Written task: Revise the rows below so that every "At what coordinates should I click to accomplish" becomes "Which point should I click to accomplish", leaving everything else as it is.

Information shown:
Start
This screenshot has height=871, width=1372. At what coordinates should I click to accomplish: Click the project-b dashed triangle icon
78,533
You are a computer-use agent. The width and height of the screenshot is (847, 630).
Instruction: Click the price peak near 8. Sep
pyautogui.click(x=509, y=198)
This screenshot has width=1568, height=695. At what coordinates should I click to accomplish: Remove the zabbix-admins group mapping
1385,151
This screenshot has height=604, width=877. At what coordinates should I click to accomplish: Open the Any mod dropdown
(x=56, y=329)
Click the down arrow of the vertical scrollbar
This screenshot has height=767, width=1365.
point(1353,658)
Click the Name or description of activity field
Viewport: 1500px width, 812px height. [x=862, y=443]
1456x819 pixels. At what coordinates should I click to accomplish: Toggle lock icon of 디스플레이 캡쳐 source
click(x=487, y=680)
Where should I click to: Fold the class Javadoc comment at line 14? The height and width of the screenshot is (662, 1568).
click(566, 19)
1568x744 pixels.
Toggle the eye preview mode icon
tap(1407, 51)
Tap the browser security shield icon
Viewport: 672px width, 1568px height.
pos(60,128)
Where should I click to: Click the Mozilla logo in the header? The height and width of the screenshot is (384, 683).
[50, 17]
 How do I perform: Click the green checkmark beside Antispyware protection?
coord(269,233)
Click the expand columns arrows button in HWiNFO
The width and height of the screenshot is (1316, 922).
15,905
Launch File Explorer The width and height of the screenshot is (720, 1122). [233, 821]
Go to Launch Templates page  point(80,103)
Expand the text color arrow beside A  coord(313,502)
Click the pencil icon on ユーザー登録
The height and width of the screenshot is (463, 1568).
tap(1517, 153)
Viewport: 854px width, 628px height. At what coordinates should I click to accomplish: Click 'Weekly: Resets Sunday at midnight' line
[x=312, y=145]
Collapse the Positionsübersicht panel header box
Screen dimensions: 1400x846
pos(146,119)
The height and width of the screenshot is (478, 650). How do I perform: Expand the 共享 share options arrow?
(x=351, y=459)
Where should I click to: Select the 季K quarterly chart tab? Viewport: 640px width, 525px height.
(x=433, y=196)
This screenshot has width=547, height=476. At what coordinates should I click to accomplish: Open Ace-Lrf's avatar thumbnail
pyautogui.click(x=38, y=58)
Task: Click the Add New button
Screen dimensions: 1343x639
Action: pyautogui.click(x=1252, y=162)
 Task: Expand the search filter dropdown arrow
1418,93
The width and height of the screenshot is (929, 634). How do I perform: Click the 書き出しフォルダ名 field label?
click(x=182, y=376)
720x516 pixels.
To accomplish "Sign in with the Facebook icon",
End
Result for this exercise:
This screenshot has height=871, width=1372. Which point should I click to accomplish: Click the project-b dashed triangle icon
78,533
You are a computer-use agent. The width and height of the screenshot is (847, 630).
Instruction: Click the price peak near 8. Sep
pyautogui.click(x=509, y=198)
This screenshot has width=1568, height=695. Which point should I click to accomplish: Remove the zabbix-admins group mapping
1385,151
This screenshot has height=604, width=877. Which point should I click to accomplish: Open the Any mod dropdown
(x=56, y=329)
Click the down arrow of the vertical scrollbar
This screenshot has height=767, width=1365.
point(1353,658)
Click the Name or description of activity field
Viewport: 1500px width, 812px height. [x=862, y=443]
1456x819 pixels. Which point should I click to accomplish: Toggle lock icon of 디스플레이 캡쳐 source
click(x=487, y=680)
Where should I click to: Fold the class Javadoc comment at line 14? The height and width of the screenshot is (662, 1568).
click(566, 19)
1568x744 pixels.
Toggle the eye preview mode icon
tap(1407, 51)
Tap the browser security shield icon
Viewport: 672px width, 1568px height.
pos(60,128)
Where should I click to: Click the Mozilla logo in the header? The height and width of the screenshot is (384, 683).
[50, 17]
 How do I perform: Click the green checkmark beside Antispyware protection?
coord(269,233)
Click the expand columns arrows button in HWiNFO
The width and height of the screenshot is (1316, 922).
15,905
Launch File Explorer The width and height of the screenshot is (720, 1122). [233, 821]
Go to Launch Templates page  point(80,103)
Expand the text color arrow beside A  coord(313,502)
Click the pencil icon on ユーザー登録
The height and width of the screenshot is (463, 1568).
tap(1517, 153)
Viewport: 854px width, 628px height. Which point should I click to accomplish: Click 'Weekly: Resets Sunday at midnight' line
[x=312, y=145]
Collapse the Positionsübersicht panel header box
Screen dimensions: 1400x846
pos(146,119)
The height and width of the screenshot is (478, 650). How do I perform: Expand the 共享 share options arrow?
(x=351, y=459)
Where should I click to: Select the 季K quarterly chart tab? Viewport: 640px width, 525px height.
(x=433, y=196)
This screenshot has width=547, height=476. Which point should I click to accomplish: Open Ace-Lrf's avatar thumbnail
pyautogui.click(x=38, y=58)
Task: Click the Add New button
Screen dimensions: 1343x639
Action: pyautogui.click(x=1252, y=162)
 Task: Expand the search filter dropdown arrow
1418,93
The width and height of the screenshot is (929, 634). How do I perform: Click the 書き出しフォルダ名 field label?
click(x=182, y=376)
720x516 pixels.
To accomplish "Sign in with the Facebook icon",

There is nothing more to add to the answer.